I haven't contributed much to our client code - is this the sort of decision that needs a KEP?

[maxsmythe]

@tallclair this is sounding a bit like Gatekeeper's watch manager:

• A central watch manager handles the set-up/tear down of dynamic watches (which is just an informer cache with the ability to remove GVKs)

• Individual controllers can sign up for "registrars", which is a controller-specific object that allows them to update the set of GVKs they are watching via set operations (add/remove/replace one or many)
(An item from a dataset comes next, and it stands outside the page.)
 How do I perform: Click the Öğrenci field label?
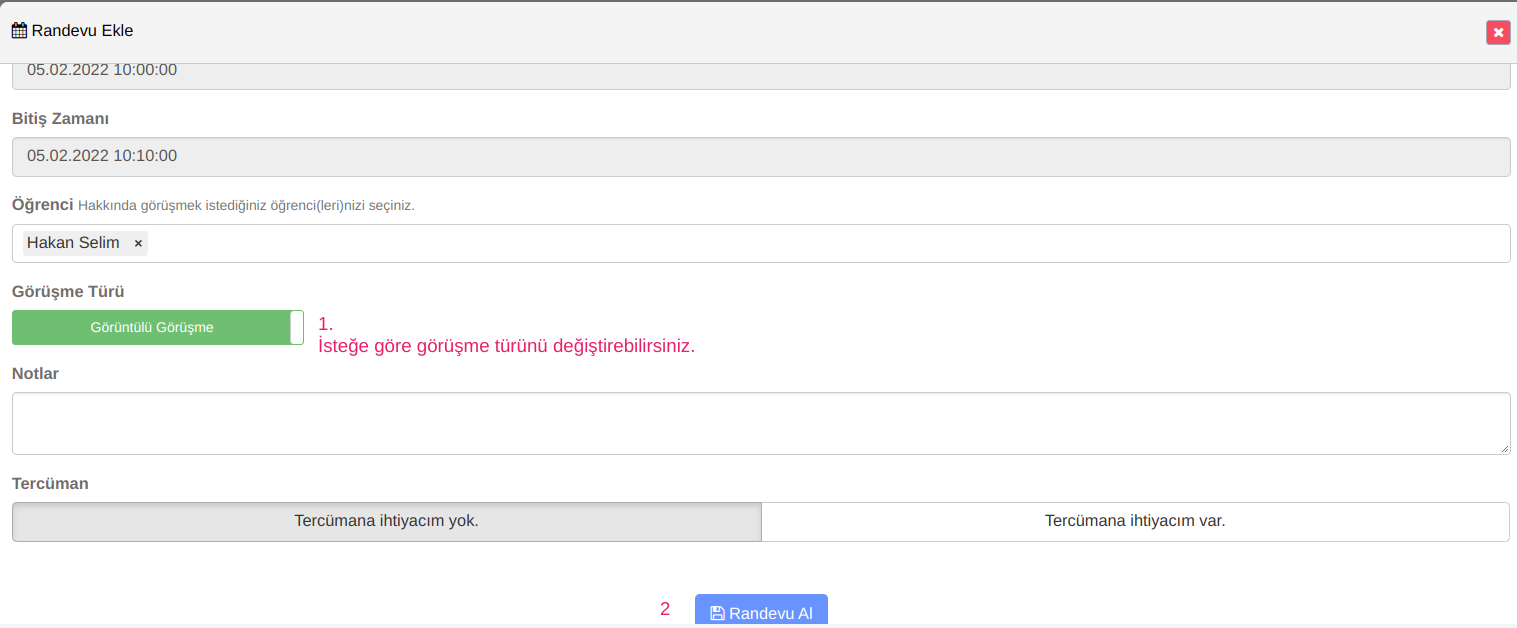42,204
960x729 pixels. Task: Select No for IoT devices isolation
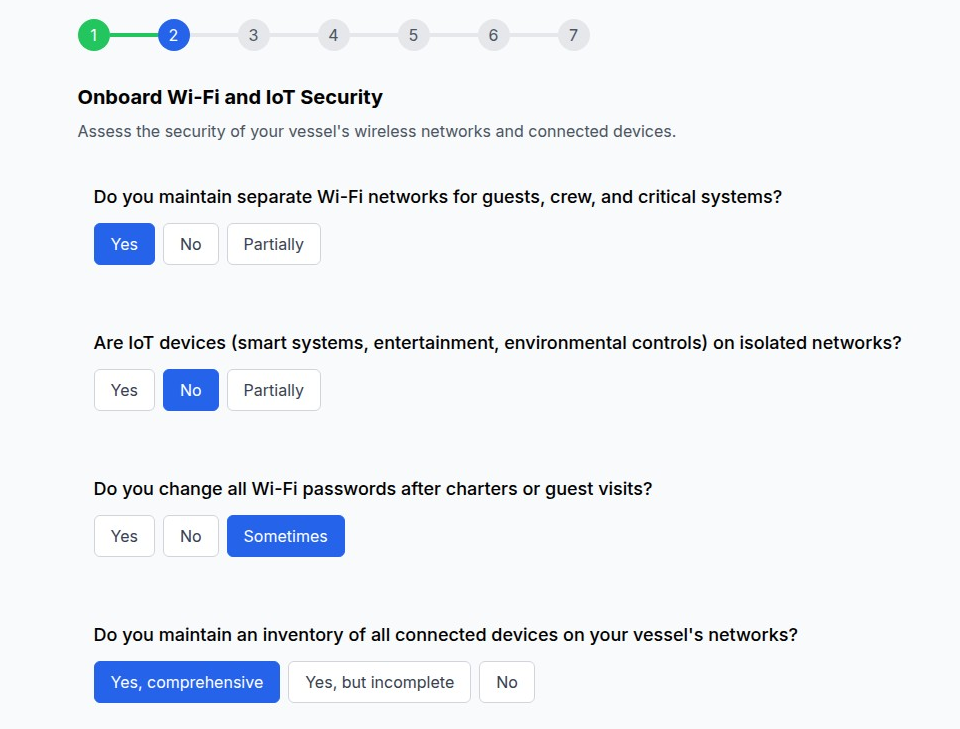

• Watch events are distributed to controllers by the watch manager by posting to individual channels

• The central watch manager handles updates to registrars, setting up and/or tearing down watches based on the composite results

Happy to share experiences with it if desired. Biggest challenge would be around reconciling events for a watch that has already been torn down and avoiding race conditions if two reconcilers are acting on the same resource but only one uses a registrar.

[cndoit18]

👀

[JJotah]

Any update on this topic? I face the same issue in ~ 1.24

[cloud-bsf]

Is there a temporary workaround to start the kubelet

[Lxrdknows77]

Same issue for me.

[atoato88]

I faced same issue on lab v1.28.0 cluster provisioned by kind.
Any progress about this issue?

[muralov]

Any update on this issue? We really need this too.

[didlawowo]

same issue using kyverno reporter

[maxsmythe]

For those using controller-runtime libraries, it's now possible to manually remove an informer via RemoveInformer() (or will be once the change rolls out):

kubernetes-sigs/controller-runtime#2285

Unfortunately this means you'll need to handle the record keeping as to when informers should be cleaned up yourself (at least until a more elegant UX is defined)

[atoato88]

@maxsmythe
Thank you for sharing the topic around the controller-runtime.
It looks great work for me.

The topic talked on this PR is garbage collector and quota controllers in kube-controller-manager, I think.
Those controllers don't use controller-runtime, but client-go, I think.
So is it needed to update client-go side?
WDYT?

[maxsmythe]

Not sure what the current state of client-go is. It looks like controller-runtime uses the dynamic client under the hood, but I don't think it uses SharedInformer.

Definitely don't think this fixes the issue in core, but wanted to leave a breadcrumb for any extension authors who have this issue.